The Supreme Court last week denied a petition for certiorari filed by Vinod Khosla requesting the Court to overturn a ruling that he has to provide public access to the beach fronting his private property in San Mateo County, Martins Beach. The denial in the case, Martins Beach 1, LLC v. Surfrider Foundation (Supreme Court Docket No. 17-1198), means that the lower court opinion stands. This opinion, issued by a California Court of Appeal, held that an injunction to ensure the status quo of providing public access to a private beach based on historic use while applying for a development permit is not a taking as contemplated by the US Constitution.
In California, beaches are a public resource and the public has a right to access these beaches. This is based on the public right to access frontage or tidal lands of a harbor, bay, inlet, estuary, or other navigable water guaranteed by the California Constitution Art. X Section 4. One mean by which the Coastal Commission enforces public access is through the use of public prescriptive easements, which are also known as a prescriptive public right to access. In cases in which a landowner attempts to prevent access to a privately owned beach, the Coastal Commission will investigate the historical use of the beach in question, and if there is a history of public use, the Attorney General has the authority to file suit to enforce the public prescriptive easement. This is the situation with respect to Martins Beach.

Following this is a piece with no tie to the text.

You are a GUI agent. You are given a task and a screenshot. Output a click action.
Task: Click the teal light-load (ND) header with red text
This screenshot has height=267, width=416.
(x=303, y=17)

In the Martin’s Beach case, the public had access to the beach, located in San Mateo County, for nearly a century before it was purchased by the Martins Beach 1 LLC and Martins Beach 2 LLC. Once the purchase was complete, the LLCs constructed a gate and a guardhouse, and stationed a security guard at the public entrance to the beach to close public access to the beach. These structures are considered development under the California Coastal Act, and thus the LLCs were required to obtain a coastal development permit for any structures, including gates or guardhouses, built after the passage of the California Coastal Act. The California Court of Appeal ordered the LLCs to remove these structures, and the Supreme Court just denied the LLC’s last ditch attempt to circumvent the California Coastal Act requirements. What does this mean? It means that the public still has the right to access beaches all along the California coast and private landowners have to provide this access. However, this is not an absolute right. Exceptions can be made for a few reasons, such as a lack of historic use, if there is already adequate access to the beach, or if access would endanger coastal resources.
This can, of course, be very contentious. There has been a pending dispute for more than 30 years regarding the Hollister Ranch beach in Santa Barbara County. Access to this 8.5 mile coastal area has been in a virtual standoff between the State and the ranchers that own the lots that make up Hollister Ranch. This area has received renewed interest as evidenced by a recent Los Angeles Times article. California’s coastline is a finite resource, and the tension between the rights of the public to access this treasure and the rights of the landowners to exclude the public from their property is still being settled by the courts nearly 40 years later.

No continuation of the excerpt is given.